Minorities in Media

The Chronicle of Higher Education reported today a legal attack against a fund that has operated for 40 years to encourage minority students to pursue journalism as a profession through summer internships.

The program being challenged is organized by the Virginia Commonwealth University the Dow Jones Newspaper Fund, and the Richmond Times-Dispatch. It is one of 20 such programs nationwide funded by the Dow Jones Newspaper fund.

The Chronicle said:

The Center for Individual Rights, which has been a leader in the fight against affirmative action, alleges that the Virginia Commonwealth University Urban Journalism Workshop engages in illegal racial discrimination by excluding white students.

It argues that the program's race-exclusive eligibility criteria violate the 14th Amendment to the U.S. Constitution, which guarantees equal protection under the law, as well as various federal civil-rights statutes, including Title VI of the Civil Rights Act of 1964, which prohibits racial and ethnic discrimination by educational institutions that receive federal funds.

Affirmative action was designed to address historical wrongs in a society that has done a poor job of providing equal opportunities to people of color.

The left has argued that affirmative action – mandated programs that specifically recruit underrepresented groups – are an attempt to overcome our social inertia around truly transforming race relations and the professional and educational opportunities available.
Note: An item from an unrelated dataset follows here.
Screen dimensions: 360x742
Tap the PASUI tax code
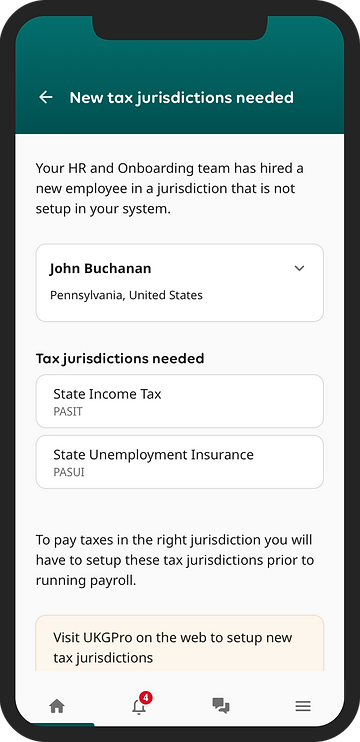pos(69,472)
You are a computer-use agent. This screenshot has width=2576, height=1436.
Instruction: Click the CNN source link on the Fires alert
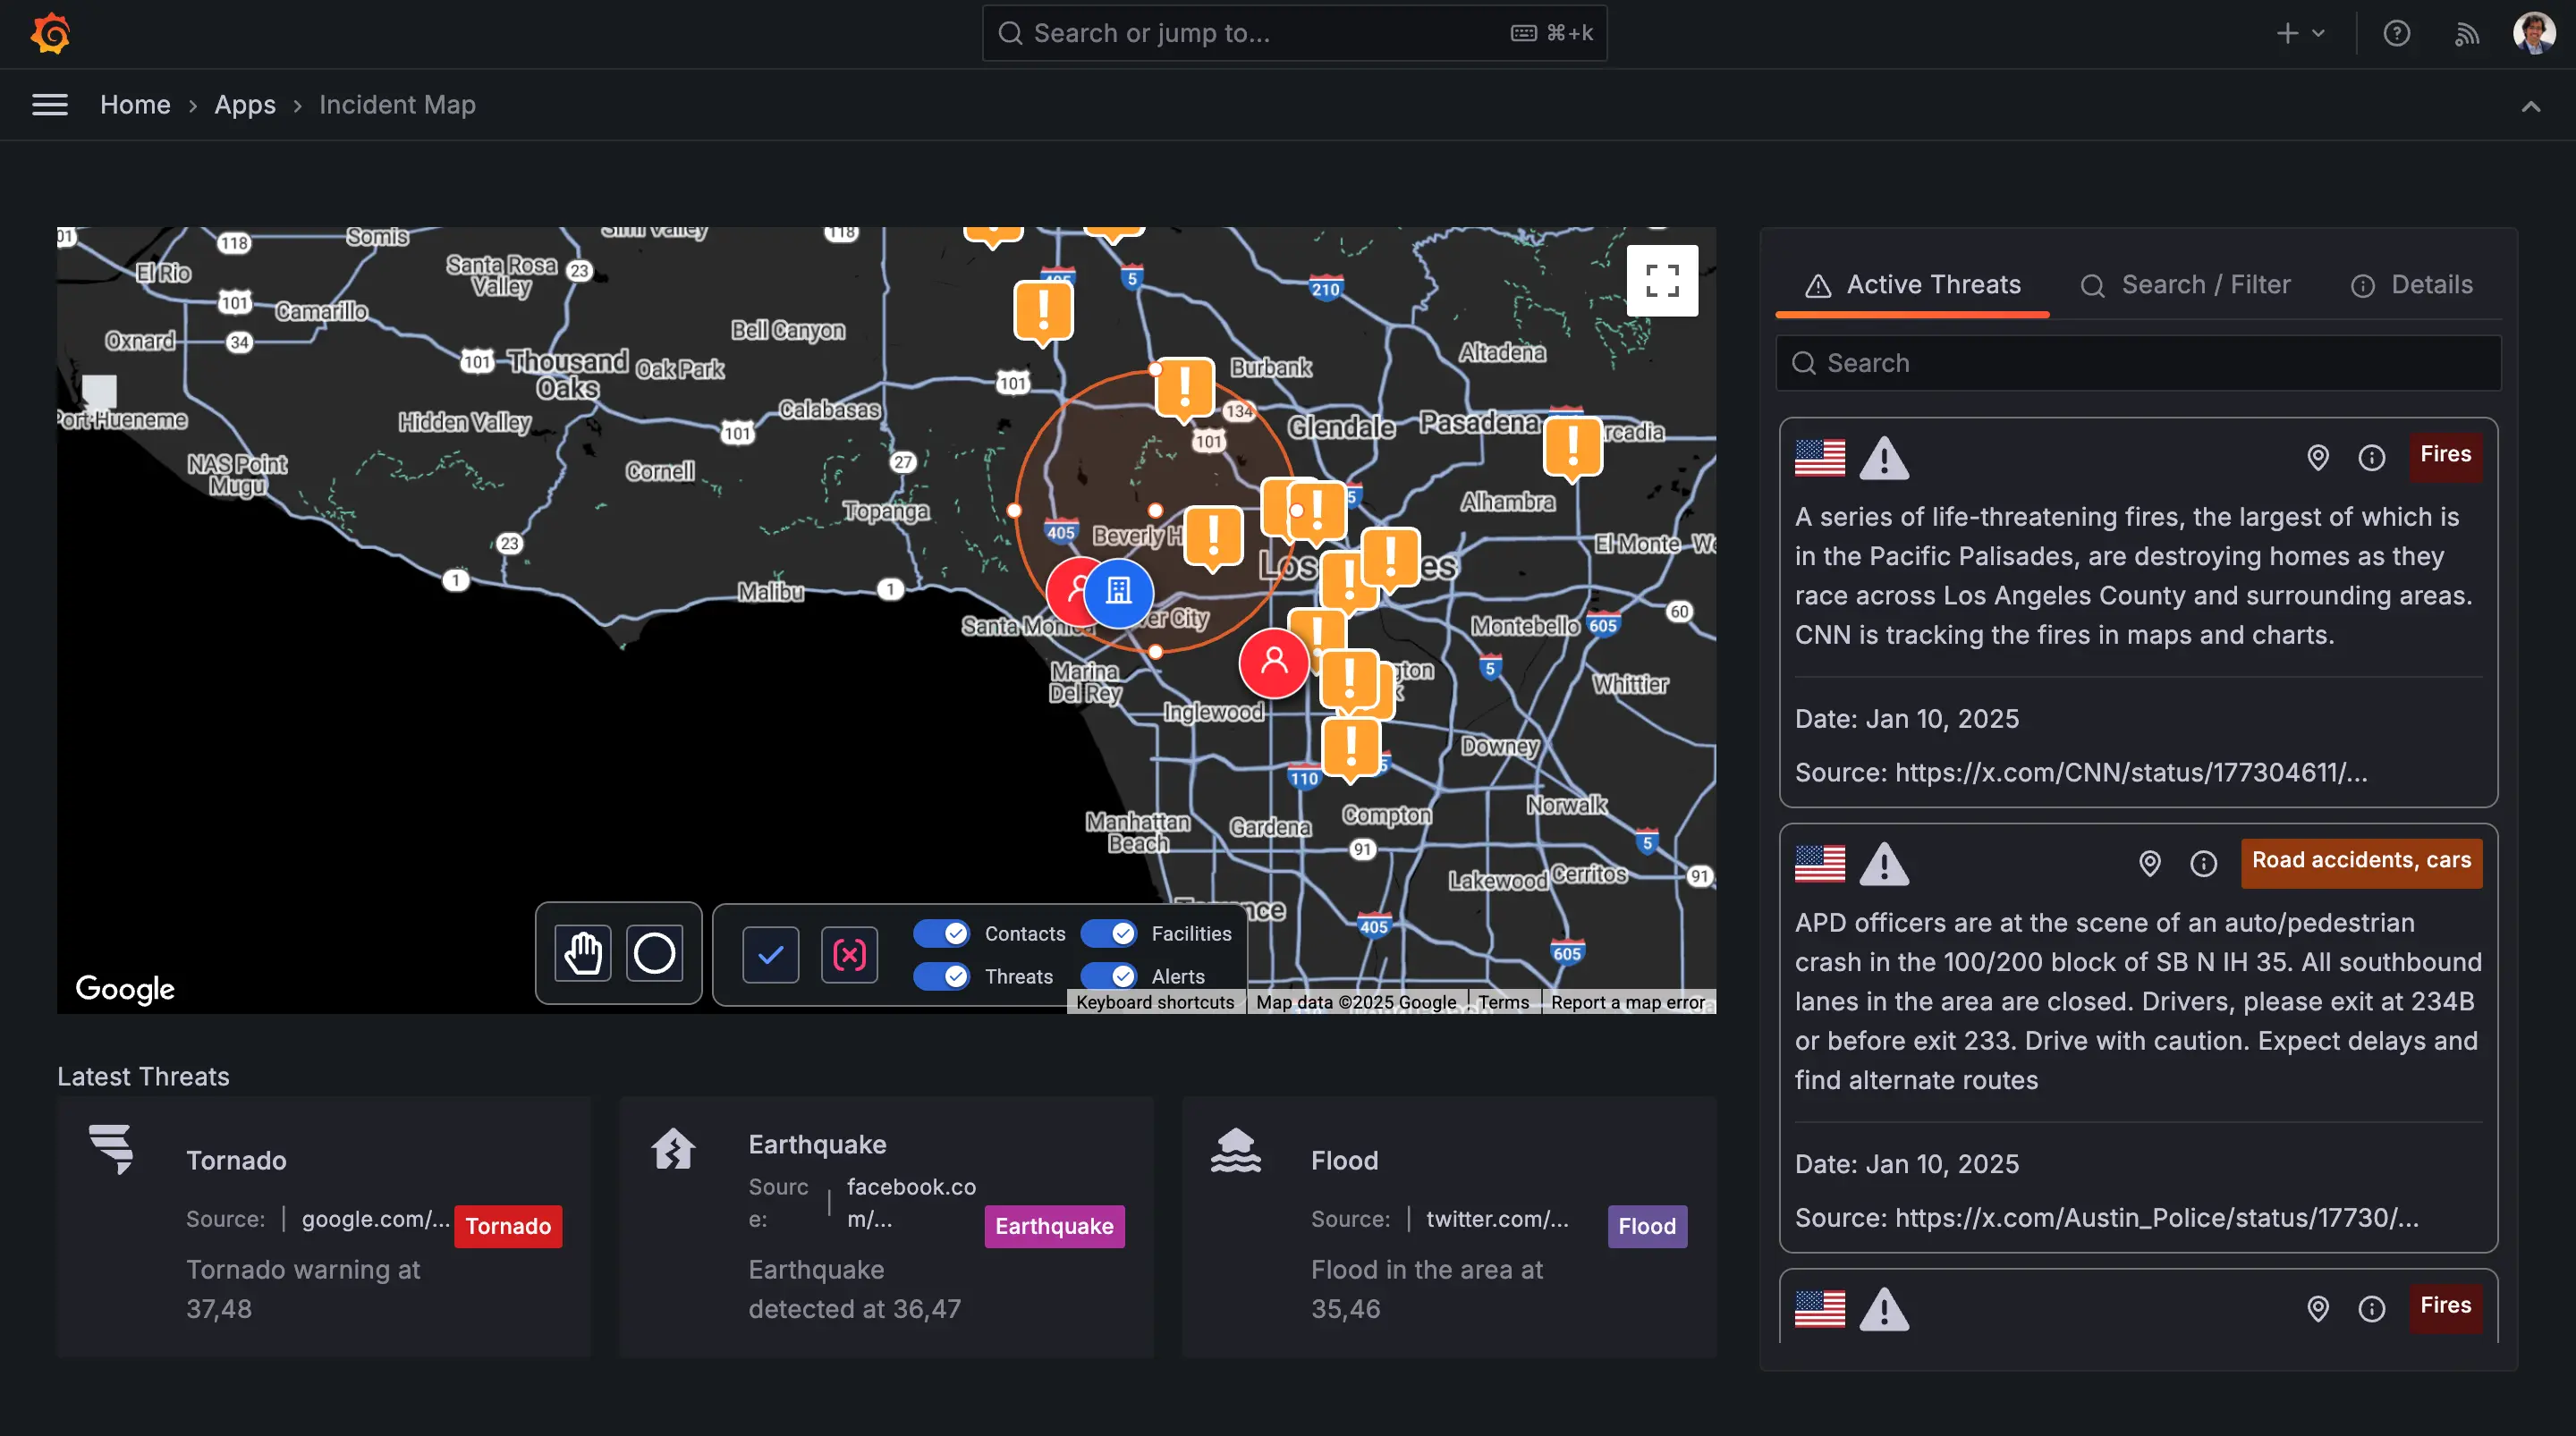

Conservative groups have, with much success, dismantled many university affirmative action programs through legal challenges that argue they discriminate against whites.

However, in the Virginia Commonwealth University case, the program is funded by the publisher of the Wall Street Journal, arguably a conservative paper.

The Dow Jones Newspaper Fund is supported through the contributions of Dow Jones & Company (publisher of The Wall Street Journal), the Dow Jones Foundation, and other newspaper publishers around the nation. Newspapers help pay for many of the other summer journalism programs supported by the Dow Jones Newspaper Fund, and in some cases provide the programs with instructors.

So, in this case, the efforts of a fairly conservative company (Dow Jones) to recruit minority students into the field of journalism through a “liberal” recruitment program is challenged by a (more) conservative group opposed to affirmative action in any form.

Meanwhile, although some progress has been made, people of color continue to be underrepresented in the media as professionals.

Conor Friedersdorf @ September 26, 2006 - 5:43pm

Corporations generally are neither conservative nor liberal, nor even laissez faire -- their boards, shareholders and lobbyists instead act to maximize shareholder value, and that pursuit is almost always a better explanation for their behavior than ideology.

Robert Bartley, the late, Pulitzer Prize winning former editorial writer for the Wall Street Journal, famously explained the phenomenon in this editorial (on a different but analogous subject).